_EXERCISE_
Scan the records that follow, and whenever a line has the word "Blast", copy it.

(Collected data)
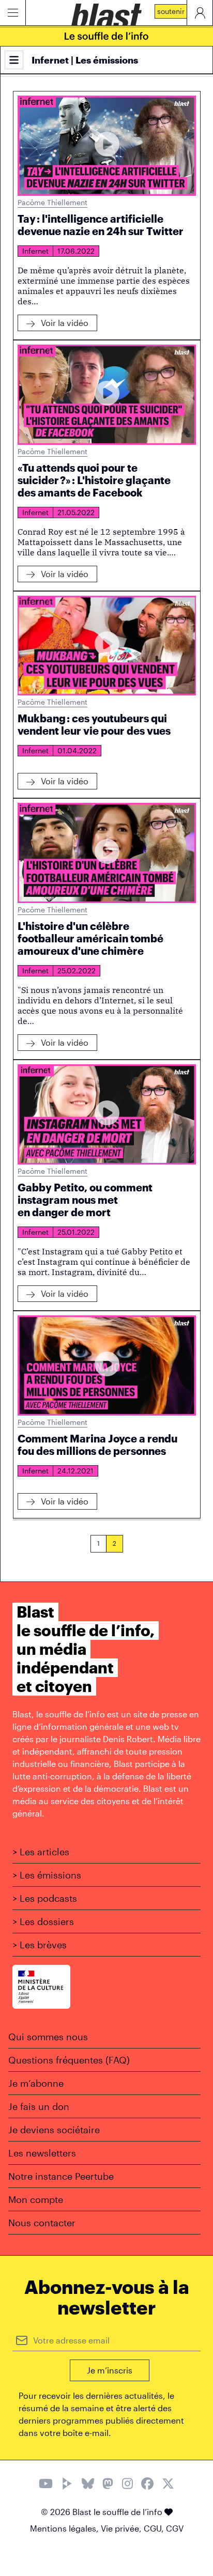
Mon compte (35, 2199)
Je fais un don (38, 2106)
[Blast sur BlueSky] (88, 2484)
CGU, (155, 2528)
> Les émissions (46, 1875)
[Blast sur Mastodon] (107, 2484)
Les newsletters (42, 2153)
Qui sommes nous (48, 2036)
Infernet (35, 250)
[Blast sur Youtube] (46, 2484)
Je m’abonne (36, 2083)
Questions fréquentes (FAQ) (69, 2060)
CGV (175, 2528)
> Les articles (40, 1851)
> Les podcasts (44, 1898)
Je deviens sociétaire (54, 2129)
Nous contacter (41, 2222)
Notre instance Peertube (61, 2176)
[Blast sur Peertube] (67, 2484)
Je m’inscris (109, 2370)
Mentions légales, (65, 2528)
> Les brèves (39, 1944)
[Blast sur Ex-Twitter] (168, 2484)
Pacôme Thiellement (52, 202)
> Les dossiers (43, 1921)
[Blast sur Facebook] (147, 2484)
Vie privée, (122, 2528)
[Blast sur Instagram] (127, 2484)
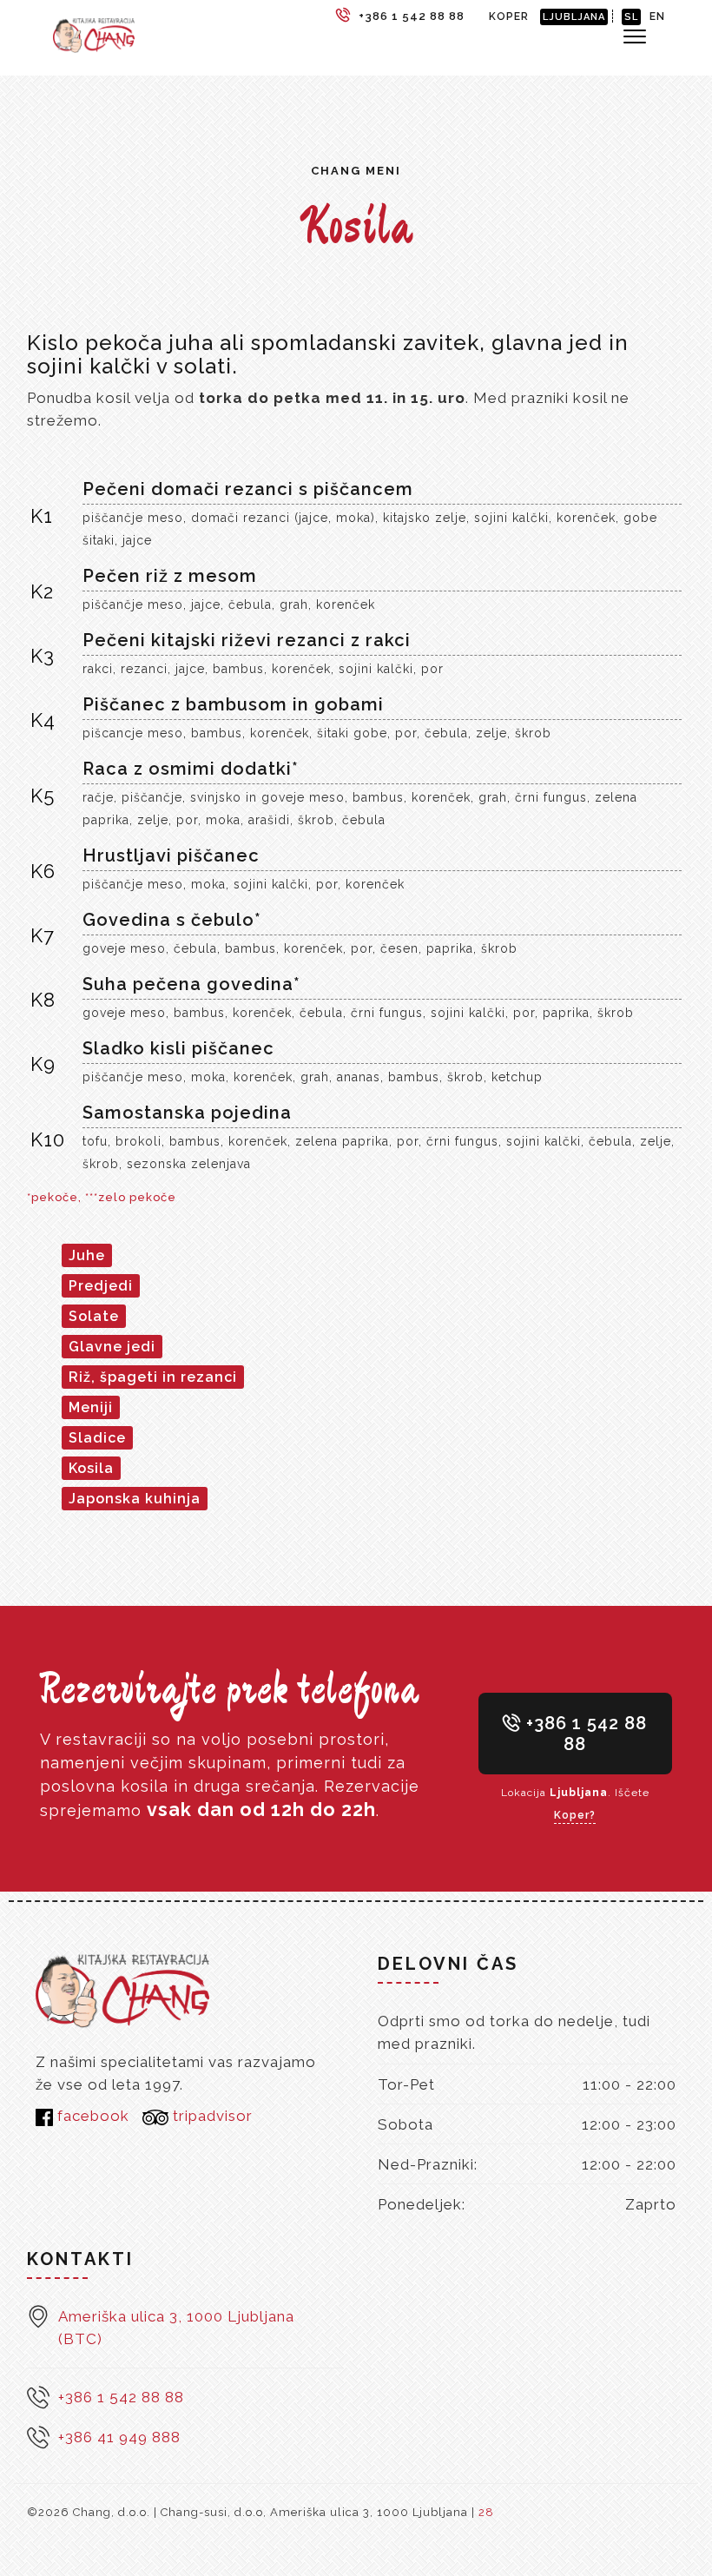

_TASK OUTPUT_
[Blast sur BlueSky] (88, 2484)
[Blast sur Mastodon] (107, 2484)
[Blast sur Youtube] (46, 2484)
[Blast sur Peertube] (67, 2484)
[Blast sur Ex-Twitter] (168, 2484)
[Blast sur Facebook] (147, 2484)
[Blast sur Instagram] (127, 2484)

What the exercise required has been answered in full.